• Task: An identical copy of all records below is to be written out.

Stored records
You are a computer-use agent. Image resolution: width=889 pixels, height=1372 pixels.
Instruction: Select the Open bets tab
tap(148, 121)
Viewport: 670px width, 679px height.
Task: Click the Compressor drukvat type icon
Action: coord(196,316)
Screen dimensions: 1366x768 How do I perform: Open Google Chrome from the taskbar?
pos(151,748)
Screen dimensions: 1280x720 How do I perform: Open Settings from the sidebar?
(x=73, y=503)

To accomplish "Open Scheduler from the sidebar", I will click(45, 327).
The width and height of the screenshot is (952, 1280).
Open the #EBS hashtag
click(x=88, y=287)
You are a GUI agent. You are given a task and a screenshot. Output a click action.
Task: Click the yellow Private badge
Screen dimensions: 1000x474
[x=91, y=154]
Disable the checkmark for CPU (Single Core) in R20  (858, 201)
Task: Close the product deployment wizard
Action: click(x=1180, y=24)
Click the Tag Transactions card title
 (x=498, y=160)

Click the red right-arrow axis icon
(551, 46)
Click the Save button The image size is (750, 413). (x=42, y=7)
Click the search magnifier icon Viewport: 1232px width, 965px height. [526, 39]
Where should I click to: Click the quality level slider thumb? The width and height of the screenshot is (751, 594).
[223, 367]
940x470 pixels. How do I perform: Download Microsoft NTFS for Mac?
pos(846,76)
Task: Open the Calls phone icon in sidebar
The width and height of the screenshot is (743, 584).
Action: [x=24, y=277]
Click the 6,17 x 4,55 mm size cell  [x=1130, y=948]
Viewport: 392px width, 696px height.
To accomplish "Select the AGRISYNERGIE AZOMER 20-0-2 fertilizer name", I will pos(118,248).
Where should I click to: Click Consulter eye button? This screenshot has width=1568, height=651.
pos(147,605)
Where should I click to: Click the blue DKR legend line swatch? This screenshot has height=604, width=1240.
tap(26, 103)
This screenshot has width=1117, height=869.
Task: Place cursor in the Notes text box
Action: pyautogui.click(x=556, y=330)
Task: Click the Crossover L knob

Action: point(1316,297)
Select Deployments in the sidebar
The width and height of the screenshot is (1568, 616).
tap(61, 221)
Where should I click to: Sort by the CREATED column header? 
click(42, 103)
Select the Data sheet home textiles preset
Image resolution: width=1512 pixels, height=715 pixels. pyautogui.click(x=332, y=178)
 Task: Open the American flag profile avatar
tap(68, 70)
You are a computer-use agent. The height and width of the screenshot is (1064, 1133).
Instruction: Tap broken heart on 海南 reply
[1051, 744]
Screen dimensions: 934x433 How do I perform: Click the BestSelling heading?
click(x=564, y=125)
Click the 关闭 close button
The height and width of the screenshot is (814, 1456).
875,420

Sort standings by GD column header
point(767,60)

• Solution to the exercise:
You are a computer-use agent. Image resolution: width=889 pixels, height=1372 pixels.
Instruction: Select the Open bets tab
tap(148, 121)
Viewport: 670px width, 679px height.
Task: Click the Compressor drukvat type icon
Action: coord(196,316)
Screen dimensions: 1366x768 How do I perform: Open Google Chrome from the taskbar?
pos(151,748)
Screen dimensions: 1280x720 How do I perform: Open Settings from the sidebar?
(x=73, y=503)

To accomplish "Open Scheduler from the sidebar", I will click(45, 327).
The width and height of the screenshot is (952, 1280).
Open the #EBS hashtag
click(x=88, y=287)
You are a GUI agent. You are given a task and a screenshot. Output a click action.
Task: Click the yellow Private badge
Screen dimensions: 1000x474
[x=91, y=154]
Disable the checkmark for CPU (Single Core) in R20  (858, 201)
Task: Close the product deployment wizard
Action: click(x=1180, y=24)
Click the Tag Transactions card title
 (x=498, y=160)

Click the red right-arrow axis icon
(551, 46)
Click the Save button The image size is (750, 413). (x=42, y=7)
Click the search magnifier icon Viewport: 1232px width, 965px height. [526, 39]
Where should I click to: Click the quality level slider thumb? The width and height of the screenshot is (751, 594).
[223, 367]
940x470 pixels. How do I perform: Download Microsoft NTFS for Mac?
pos(846,76)
Task: Open the Calls phone icon in sidebar
The width and height of the screenshot is (743, 584).
Action: [x=24, y=277]
Click the 6,17 x 4,55 mm size cell  [x=1130, y=948]
Viewport: 392px width, 696px height.
To accomplish "Select the AGRISYNERGIE AZOMER 20-0-2 fertilizer name", I will pos(118,248).
Where should I click to: Click Consulter eye button? This screenshot has width=1568, height=651.
pos(147,605)
Where should I click to: Click the blue DKR legend line swatch? This screenshot has height=604, width=1240.
tap(26, 103)
This screenshot has width=1117, height=869.
Task: Place cursor in the Notes text box
Action: pyautogui.click(x=556, y=330)
Task: Click the Crossover L knob

Action: point(1316,297)
Select Deployments in the sidebar
The width and height of the screenshot is (1568, 616).
tap(61, 221)
Where should I click to: Sort by the CREATED column header? 
click(42, 103)
Select the Data sheet home textiles preset
Image resolution: width=1512 pixels, height=715 pixels. pyautogui.click(x=332, y=178)
 Task: Open the American flag profile avatar
tap(68, 70)
You are a computer-use agent. The height and width of the screenshot is (1064, 1133).
Instruction: Tap broken heart on 海南 reply
[1051, 744]
Screen dimensions: 934x433 How do I perform: Click the BestSelling heading?
click(x=564, y=125)
Click the 关闭 close button
The height and width of the screenshot is (814, 1456).
875,420

Sort standings by GD column header
point(767,60)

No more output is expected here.